*** Opening of Source material ***

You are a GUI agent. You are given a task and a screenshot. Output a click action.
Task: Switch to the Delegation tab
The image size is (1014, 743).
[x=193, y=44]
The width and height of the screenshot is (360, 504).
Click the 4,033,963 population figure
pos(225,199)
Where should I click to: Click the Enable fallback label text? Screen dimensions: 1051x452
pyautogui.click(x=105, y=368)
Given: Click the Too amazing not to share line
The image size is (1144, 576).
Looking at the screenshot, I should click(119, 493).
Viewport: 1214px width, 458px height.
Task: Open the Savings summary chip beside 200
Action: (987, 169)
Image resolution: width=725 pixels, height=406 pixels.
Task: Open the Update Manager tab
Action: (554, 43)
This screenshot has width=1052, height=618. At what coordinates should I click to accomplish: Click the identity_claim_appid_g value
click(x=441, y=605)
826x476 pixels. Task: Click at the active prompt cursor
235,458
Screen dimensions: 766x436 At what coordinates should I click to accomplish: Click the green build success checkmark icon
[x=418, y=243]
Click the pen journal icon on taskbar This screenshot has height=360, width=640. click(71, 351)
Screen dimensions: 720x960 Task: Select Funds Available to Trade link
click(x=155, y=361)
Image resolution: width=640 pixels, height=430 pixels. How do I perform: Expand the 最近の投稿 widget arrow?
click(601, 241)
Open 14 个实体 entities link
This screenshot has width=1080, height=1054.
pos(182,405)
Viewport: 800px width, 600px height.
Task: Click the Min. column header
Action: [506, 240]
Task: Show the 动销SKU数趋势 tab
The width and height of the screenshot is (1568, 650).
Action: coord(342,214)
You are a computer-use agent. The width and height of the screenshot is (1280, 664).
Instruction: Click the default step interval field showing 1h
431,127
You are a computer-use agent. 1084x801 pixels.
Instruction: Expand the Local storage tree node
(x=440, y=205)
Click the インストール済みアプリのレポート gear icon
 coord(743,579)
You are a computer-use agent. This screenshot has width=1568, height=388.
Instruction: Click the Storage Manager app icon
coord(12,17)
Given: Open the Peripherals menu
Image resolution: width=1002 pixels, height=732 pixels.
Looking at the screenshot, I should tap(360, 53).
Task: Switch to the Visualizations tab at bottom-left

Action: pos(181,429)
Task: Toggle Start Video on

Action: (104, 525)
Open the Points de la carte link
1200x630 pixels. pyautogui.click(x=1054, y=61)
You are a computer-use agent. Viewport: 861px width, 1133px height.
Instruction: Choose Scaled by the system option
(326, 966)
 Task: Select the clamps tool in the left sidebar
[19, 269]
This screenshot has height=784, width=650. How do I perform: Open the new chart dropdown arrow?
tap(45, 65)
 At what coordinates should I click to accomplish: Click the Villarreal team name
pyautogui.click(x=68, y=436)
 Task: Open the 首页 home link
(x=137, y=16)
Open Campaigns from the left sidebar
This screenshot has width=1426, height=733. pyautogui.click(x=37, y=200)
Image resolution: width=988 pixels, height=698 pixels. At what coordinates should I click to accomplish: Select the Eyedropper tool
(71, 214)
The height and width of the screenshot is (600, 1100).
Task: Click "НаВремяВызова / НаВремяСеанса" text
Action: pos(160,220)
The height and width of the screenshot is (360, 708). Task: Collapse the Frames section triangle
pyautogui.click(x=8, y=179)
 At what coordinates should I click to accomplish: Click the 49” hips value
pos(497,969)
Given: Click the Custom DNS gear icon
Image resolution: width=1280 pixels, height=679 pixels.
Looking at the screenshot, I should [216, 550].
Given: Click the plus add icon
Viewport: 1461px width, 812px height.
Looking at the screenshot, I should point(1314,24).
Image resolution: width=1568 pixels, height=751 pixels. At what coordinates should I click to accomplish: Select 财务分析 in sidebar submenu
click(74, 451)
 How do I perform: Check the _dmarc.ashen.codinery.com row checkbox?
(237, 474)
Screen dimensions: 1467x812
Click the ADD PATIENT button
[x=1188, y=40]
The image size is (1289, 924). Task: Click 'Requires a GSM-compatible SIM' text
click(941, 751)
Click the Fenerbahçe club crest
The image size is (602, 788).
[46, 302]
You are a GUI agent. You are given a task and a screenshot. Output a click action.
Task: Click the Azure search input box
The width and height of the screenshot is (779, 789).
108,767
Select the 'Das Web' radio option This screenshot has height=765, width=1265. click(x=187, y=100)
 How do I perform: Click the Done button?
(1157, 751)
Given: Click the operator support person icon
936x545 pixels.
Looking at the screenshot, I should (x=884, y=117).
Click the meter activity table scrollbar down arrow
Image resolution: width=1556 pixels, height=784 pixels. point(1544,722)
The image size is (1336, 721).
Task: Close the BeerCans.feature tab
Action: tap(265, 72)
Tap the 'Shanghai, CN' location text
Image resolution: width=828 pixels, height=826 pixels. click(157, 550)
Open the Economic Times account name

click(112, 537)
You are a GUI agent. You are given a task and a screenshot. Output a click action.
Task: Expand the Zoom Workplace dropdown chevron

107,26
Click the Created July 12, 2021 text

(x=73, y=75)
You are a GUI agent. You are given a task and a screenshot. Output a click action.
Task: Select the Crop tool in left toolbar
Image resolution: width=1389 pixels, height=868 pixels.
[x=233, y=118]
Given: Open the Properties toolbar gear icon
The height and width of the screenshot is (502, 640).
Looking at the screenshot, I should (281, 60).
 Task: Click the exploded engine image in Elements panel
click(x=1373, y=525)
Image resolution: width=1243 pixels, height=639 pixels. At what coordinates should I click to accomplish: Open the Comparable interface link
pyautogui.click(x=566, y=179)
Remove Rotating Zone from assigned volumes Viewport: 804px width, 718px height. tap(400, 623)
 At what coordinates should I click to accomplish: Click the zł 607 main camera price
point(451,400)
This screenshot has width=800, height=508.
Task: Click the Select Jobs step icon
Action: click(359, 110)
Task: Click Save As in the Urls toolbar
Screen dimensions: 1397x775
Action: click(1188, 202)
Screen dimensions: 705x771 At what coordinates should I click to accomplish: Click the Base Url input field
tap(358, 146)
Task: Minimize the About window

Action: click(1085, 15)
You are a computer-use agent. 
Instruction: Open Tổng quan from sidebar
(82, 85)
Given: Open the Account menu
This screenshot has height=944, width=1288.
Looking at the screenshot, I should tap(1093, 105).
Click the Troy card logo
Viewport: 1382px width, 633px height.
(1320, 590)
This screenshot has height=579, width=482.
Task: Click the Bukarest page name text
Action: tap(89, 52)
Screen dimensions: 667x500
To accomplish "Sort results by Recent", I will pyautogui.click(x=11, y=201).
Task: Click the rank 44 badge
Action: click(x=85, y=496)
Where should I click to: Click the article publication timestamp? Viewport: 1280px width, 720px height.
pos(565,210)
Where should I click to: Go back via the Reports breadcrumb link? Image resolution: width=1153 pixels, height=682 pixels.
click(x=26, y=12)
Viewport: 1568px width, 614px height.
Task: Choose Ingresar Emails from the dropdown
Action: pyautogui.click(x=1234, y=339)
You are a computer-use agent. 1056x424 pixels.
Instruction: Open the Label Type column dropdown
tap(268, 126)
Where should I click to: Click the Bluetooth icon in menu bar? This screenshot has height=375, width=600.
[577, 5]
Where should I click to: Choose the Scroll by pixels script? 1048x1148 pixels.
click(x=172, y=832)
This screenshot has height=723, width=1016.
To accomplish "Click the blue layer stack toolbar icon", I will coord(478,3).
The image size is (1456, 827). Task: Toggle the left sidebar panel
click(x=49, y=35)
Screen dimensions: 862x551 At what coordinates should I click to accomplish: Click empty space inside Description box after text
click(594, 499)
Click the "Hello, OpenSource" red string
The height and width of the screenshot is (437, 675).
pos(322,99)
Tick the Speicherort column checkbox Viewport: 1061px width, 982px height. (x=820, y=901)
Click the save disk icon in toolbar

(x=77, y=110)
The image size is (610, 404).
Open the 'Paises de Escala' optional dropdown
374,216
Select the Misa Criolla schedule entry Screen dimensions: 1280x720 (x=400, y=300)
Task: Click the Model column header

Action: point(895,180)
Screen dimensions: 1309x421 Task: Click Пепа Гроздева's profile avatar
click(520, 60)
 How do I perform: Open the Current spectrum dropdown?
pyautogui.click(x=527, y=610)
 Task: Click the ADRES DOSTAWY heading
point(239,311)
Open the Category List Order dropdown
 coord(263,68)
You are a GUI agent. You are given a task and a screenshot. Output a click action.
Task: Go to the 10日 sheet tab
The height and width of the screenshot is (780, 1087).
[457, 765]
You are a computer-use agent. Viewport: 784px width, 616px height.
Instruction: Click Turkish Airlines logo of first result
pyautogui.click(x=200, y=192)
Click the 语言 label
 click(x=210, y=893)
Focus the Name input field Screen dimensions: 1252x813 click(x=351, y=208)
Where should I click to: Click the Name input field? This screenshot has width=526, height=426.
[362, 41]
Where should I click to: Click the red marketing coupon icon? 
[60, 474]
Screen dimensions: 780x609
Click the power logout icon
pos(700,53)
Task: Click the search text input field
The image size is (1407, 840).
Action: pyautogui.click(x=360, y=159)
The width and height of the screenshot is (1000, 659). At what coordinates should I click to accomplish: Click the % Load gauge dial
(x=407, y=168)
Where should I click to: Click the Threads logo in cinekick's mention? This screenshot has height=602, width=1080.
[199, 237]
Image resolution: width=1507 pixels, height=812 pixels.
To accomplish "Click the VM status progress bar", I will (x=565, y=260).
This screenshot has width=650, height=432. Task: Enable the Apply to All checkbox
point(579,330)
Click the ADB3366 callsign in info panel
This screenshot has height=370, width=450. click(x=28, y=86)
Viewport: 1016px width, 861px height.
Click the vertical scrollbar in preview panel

*** Close of Source material ***

Return each line of the entries that holds the string "computer".

== Answer to the exercise ==
You are a computer-use agent. The width and height of the screenshot is (1280, 664).
You are a computer-use agent. 1084x801 pixels.
You are a computer-use agent. This screenshot has width=1568, height=388.
You are a computer-use agent. Viewport: 861px width, 1133px height.
You are a computer-use agent. 
You are a computer-use agent. 1056x424 pixels.
You are a computer-use agent. Viewport: 784px width, 616px height.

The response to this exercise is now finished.